Now look at the House.
Rep. Brett Guthrie (R-KY) chairs the House Energy and Commerce Committee. It is the most powerful position in Congress for healthcare regulation. His committee has direct jurisdiction over Medicaid, Medicare, and prescription drug safety.
In 2024, he received $534,102 from pharmaceutical and health product industries. Over his career, he has collected over $1.8 million from those same industries, more than any other currently serving Republican in the House.
When he became committee chair in January 2025, his PAC fundraising more than tripled. Around 100 PACs that had never written him a check before became donors the moment he got the chairmanship.
The man overseeing healthcare regulation in Congress is the single biggest recipient of healthcare industry money in the House.
Read that once more.
You can verify it yourself: Brett Guthrie — 2024 Campaign Finance Summary
The Revolving Door
Of the 51 lobbyists working for America’s Health Insurance Plans in 2024, 31 had previously held government jobs.
Government employees one year. Industry lobbyists the next. Writing the rules, then getting paid to work around them.
This is legal. Every bit of it. That’s the part that should keep you up at night.
The insurance industry didn’t buy Congress with illegal bribes. It did something far more effective. It built relationships over decades. Funded campaigns. Placed former employees in regulatory positions. Hired former regulators as lobbyists. Created a permanent, professional, well-funded operation that never stops running, whether Congress is in session or not.
By the time a vote happens, the outcome has often already been shaped. Not in the chamber. Not on the floor. In a dinner. A donor call. A hire made two years earlier.
Read that again.

■ Extracted data:

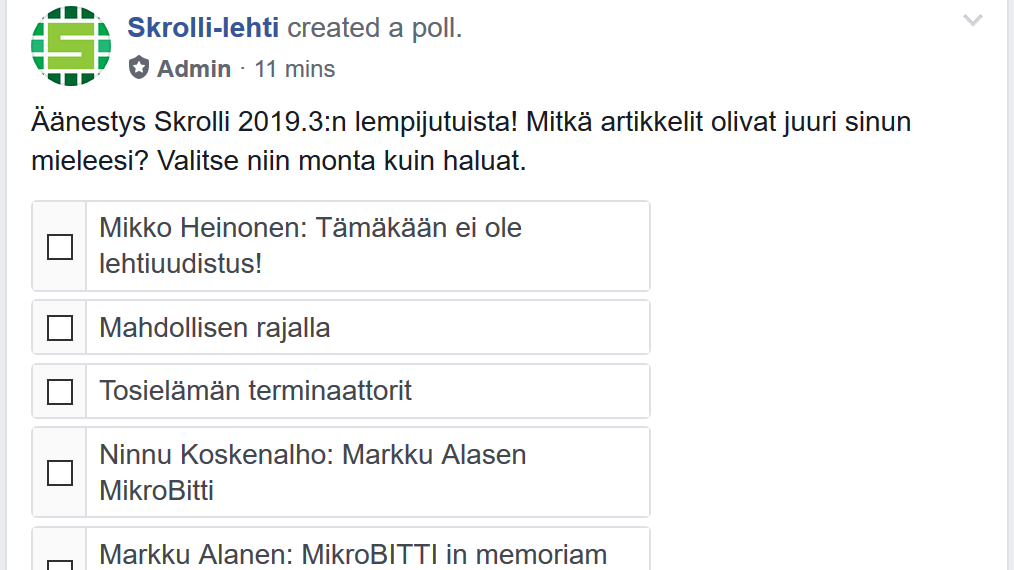
Task: Open the Skrolli-lehti page link
Action: pyautogui.click(x=203, y=28)
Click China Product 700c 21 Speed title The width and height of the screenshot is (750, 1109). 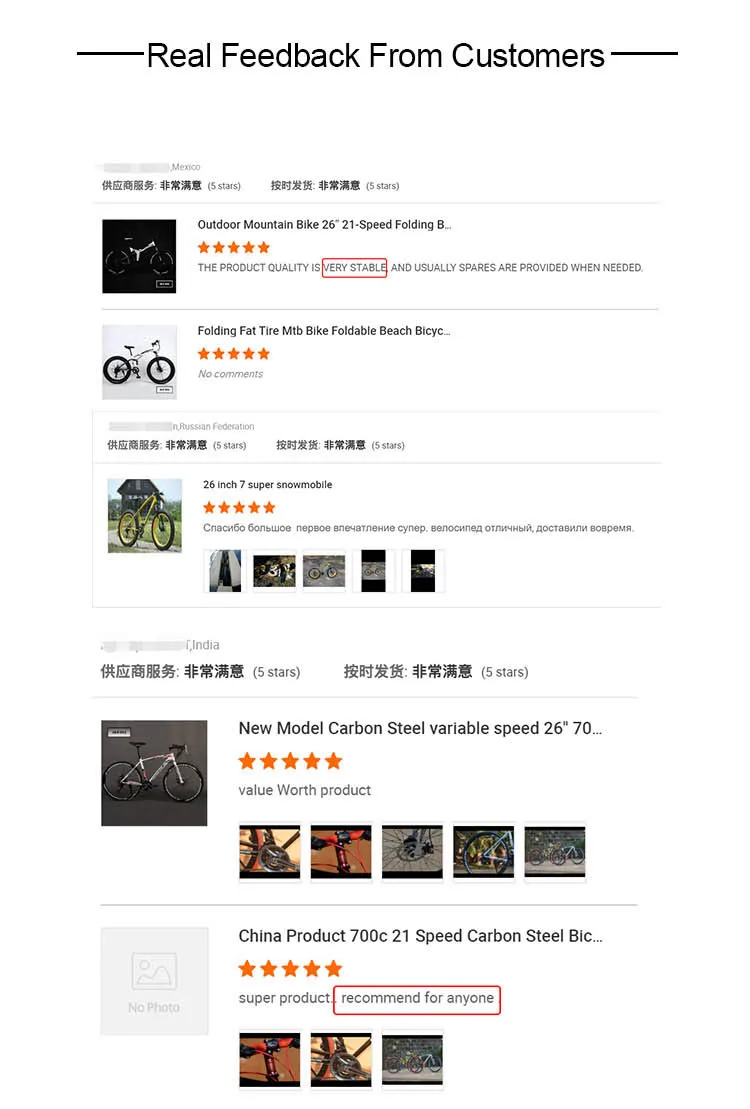tap(420, 936)
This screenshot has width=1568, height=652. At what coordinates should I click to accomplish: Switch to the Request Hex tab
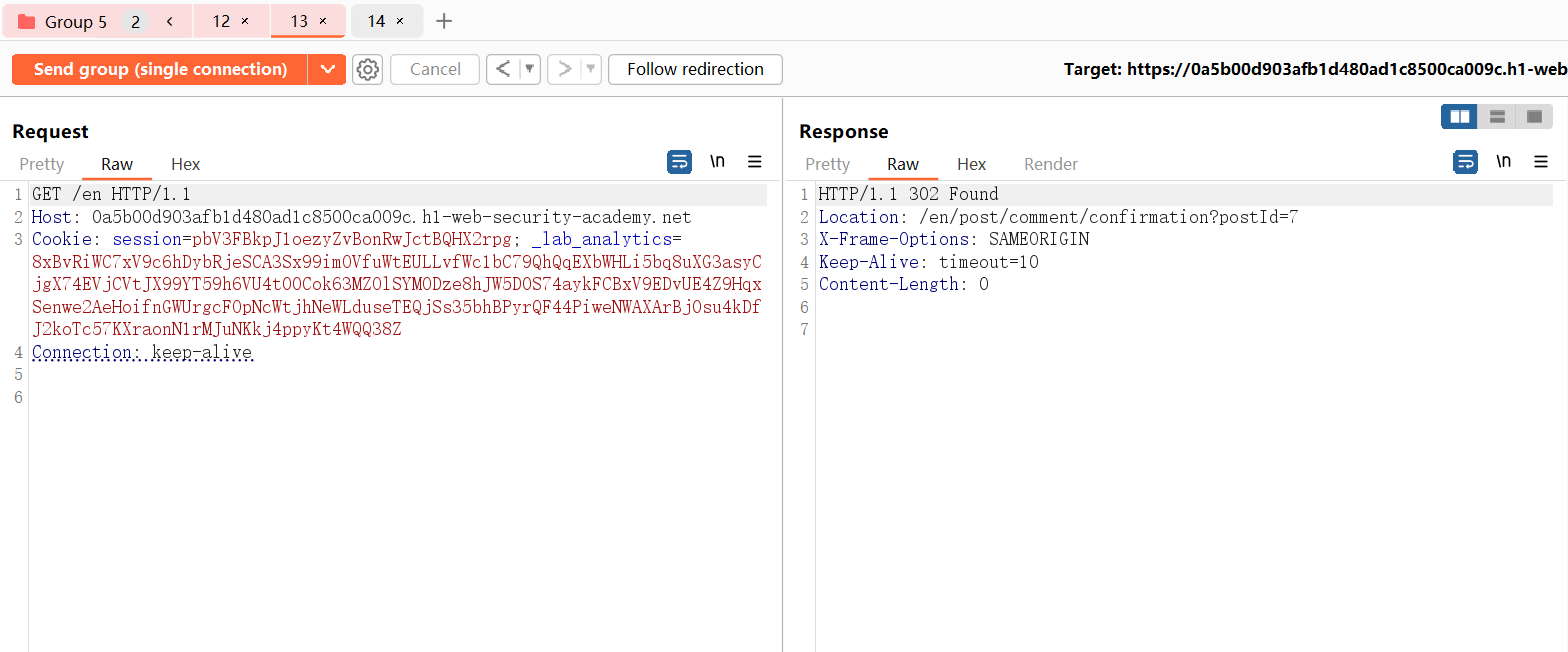click(185, 164)
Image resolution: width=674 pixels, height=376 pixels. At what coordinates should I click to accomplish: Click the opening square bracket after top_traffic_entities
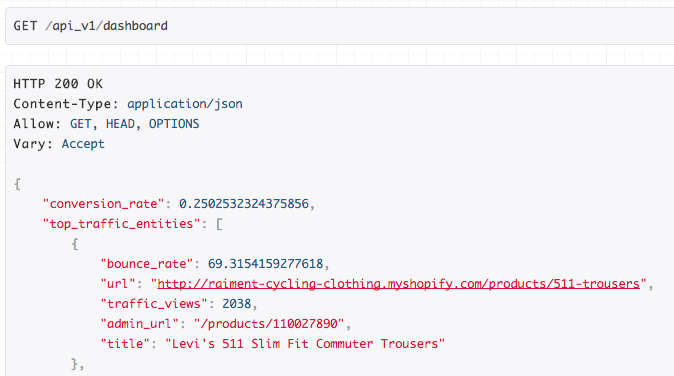219,224
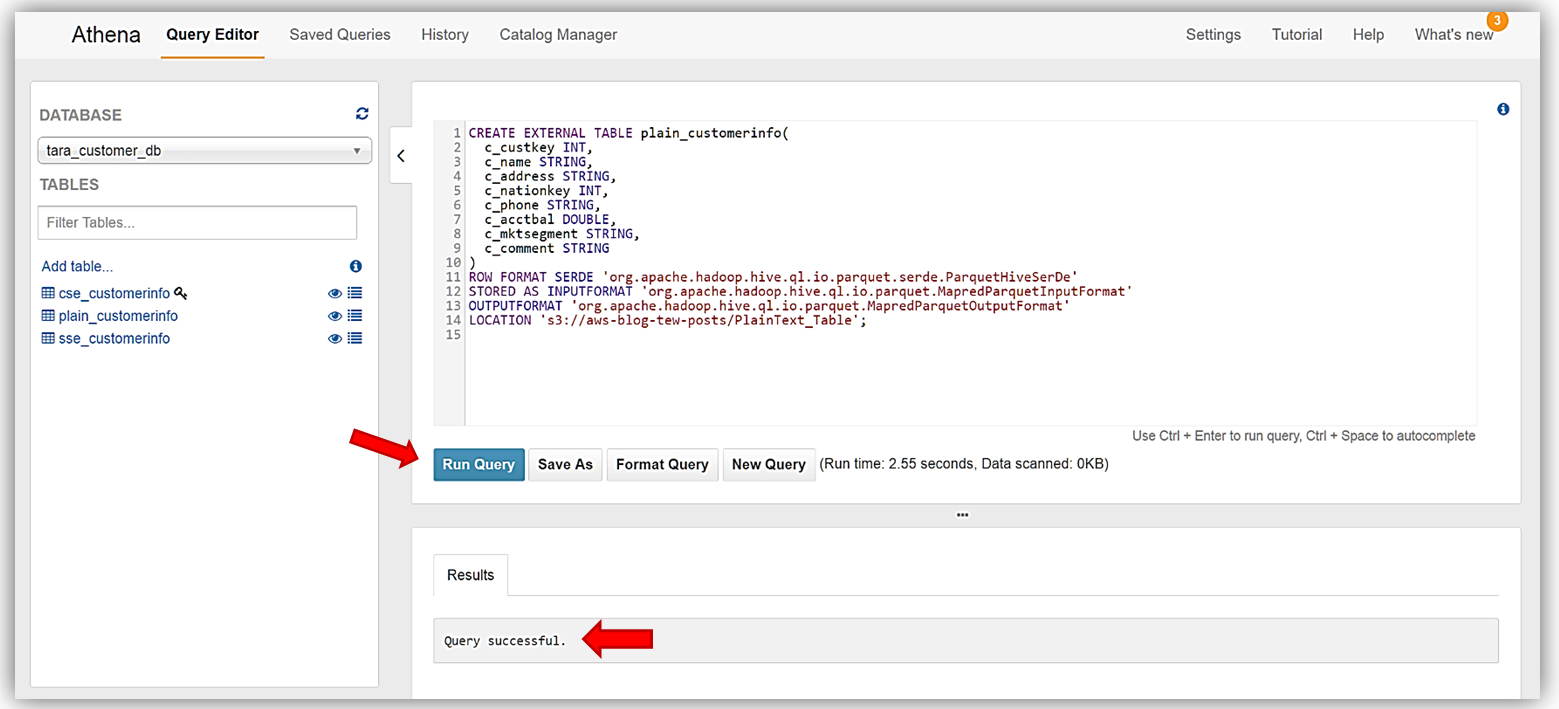Viewport: 1559px width, 709px height.
Task: Preview cse_customerinfo table with eye icon
Action: coord(335,294)
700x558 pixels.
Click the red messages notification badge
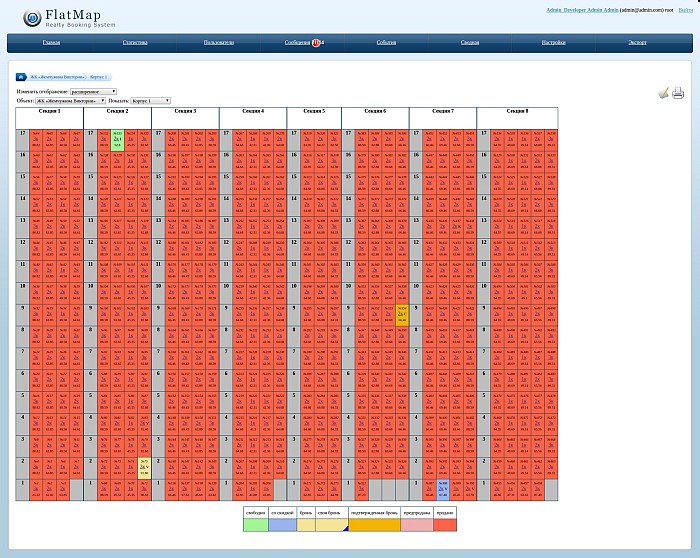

■ Work instructions: In three sentences, summarize the text on healthcare industry money in Congress.

■ Response to the task: Rep. Brett Guthrie chairs the House Energy and Commerce Committee, which has direct jurisdiction over Medicaid, Medicare, and prescription drug safety. He received $534,102 from pharmaceutical and health product industries in 2024 and over $1.8 million from them over his career, more than any other currently serving House Republican, and his PAC fundraising more than tripled after he became chair in January 2025. Of the 51 lobbyists working for America's Health Insurance Plans in 2024, 31 had previously held government jobs, and the text argues that the insurance industry legally shaped Congress over decades by building relationships, funding campaigns, and moving people between regulatory and lobbying roles.